En divisant leurs forces, l’armée austro-hongroise avait échoué dans la « bataille du Solstice » et n’était plus en mesure de monter une offensive, mais sa ligne de réserve « Winterstellung » interdisait une avancée sur l’Asiago et les Britanniques ont donc monté plusieurs raids de grande envergure. En septembre 1918, les brigades d’infanterie en Italie sont réduites à trois bataillons. Cette réorganisation générale n’avait pas été appliquée plus tôt en Italie en raison de la pénurie de transport ferroviaire.

Passage de la rivière Piave

Compagnie de pontage du Royal Engineers à Sacile près de Vittorio. Veneto 1918 © IWM (Q 26753)

En octobre, les 7e et 23e divisions sont transférées dans la région du Piave en vue de la bataille de Vittorio Veneto, planifiée par les Italiens pour briser le lien entre les groupes ennemis de l’Isonzo et de l’armée de montagne. En guise de préliminaire, les Britanniques devaient s’emparer de l’île de Papadopoli, sur le Piave, par une opération de petites embarcations commencée dans la nuit du 23 au 24 octobre. Cela a permis la construction de deux ponts à chevalets pour la traversée vers Papadopoli dans la nuit du 26 au 27 octobre. Le jour suivant, les deux divisions britanniques gagnent la rive est du Piave pour servir de flanc droit à la principale traversée italienne en amont, mais en raison de la montée inattendue du fleuve, cette traversée principale est retardée, obligeant les 7e et 23e divisions à servir de fer de lance. Elles y parviennent et les armées austro-hongroises de l’Isonzo commencent à se retirer vers l’est le 28 octobre, harcelées par la RAF. Malgré des conditions très éprouvantes, les partis avancés alliés avaient poursuivi les Austro-Hongrois sur la rivière Tagliamento au moment où un armistice était conclu le 4 novembre.
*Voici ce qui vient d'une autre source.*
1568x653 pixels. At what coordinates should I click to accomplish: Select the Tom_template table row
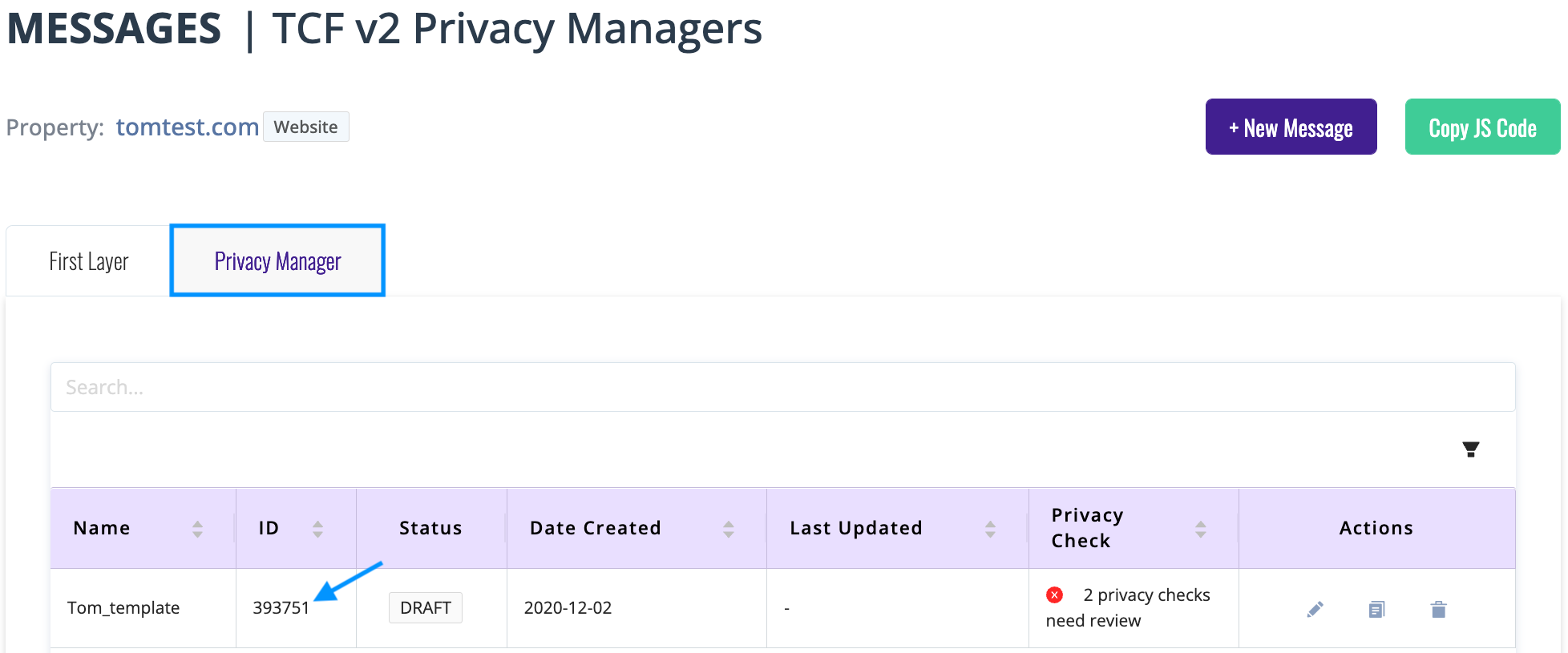coord(123,607)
La 48e division, qui avait reçu l’ordre de maintenir la pression sur l’ennemi sur l’Asiago, découvrit le 1er novembre qu’il se retirait et organisa donc rapidement une percée de la « Winterstellung » et une poursuite sur le Val d’Assa. Ils avancèrent de quarante miles en trois jours sur le territoire des Puissances centrales avant de s’arrêter pour permettre à leurs alliés italiens de prendre le prix symbolique de la ville de Trente avant l’Armistice.

L’héritage

Ironiquement, l’insistance du président Wilson sur le respect des aspirations nationales des minorités empêcha la Grande-Bretagne d’honorer à Versailles la promesse faite au début de 1915 de soutenir les revendications italiennes sur Trieste. Les Italiens se sentirent trahis et leurs sacrifices méprisés, et devinrent ainsi réceptifs aux flatteries du fascisme.

Il est vrai que les Italiens n’ont pas eu l’impression d’avoir été trahis.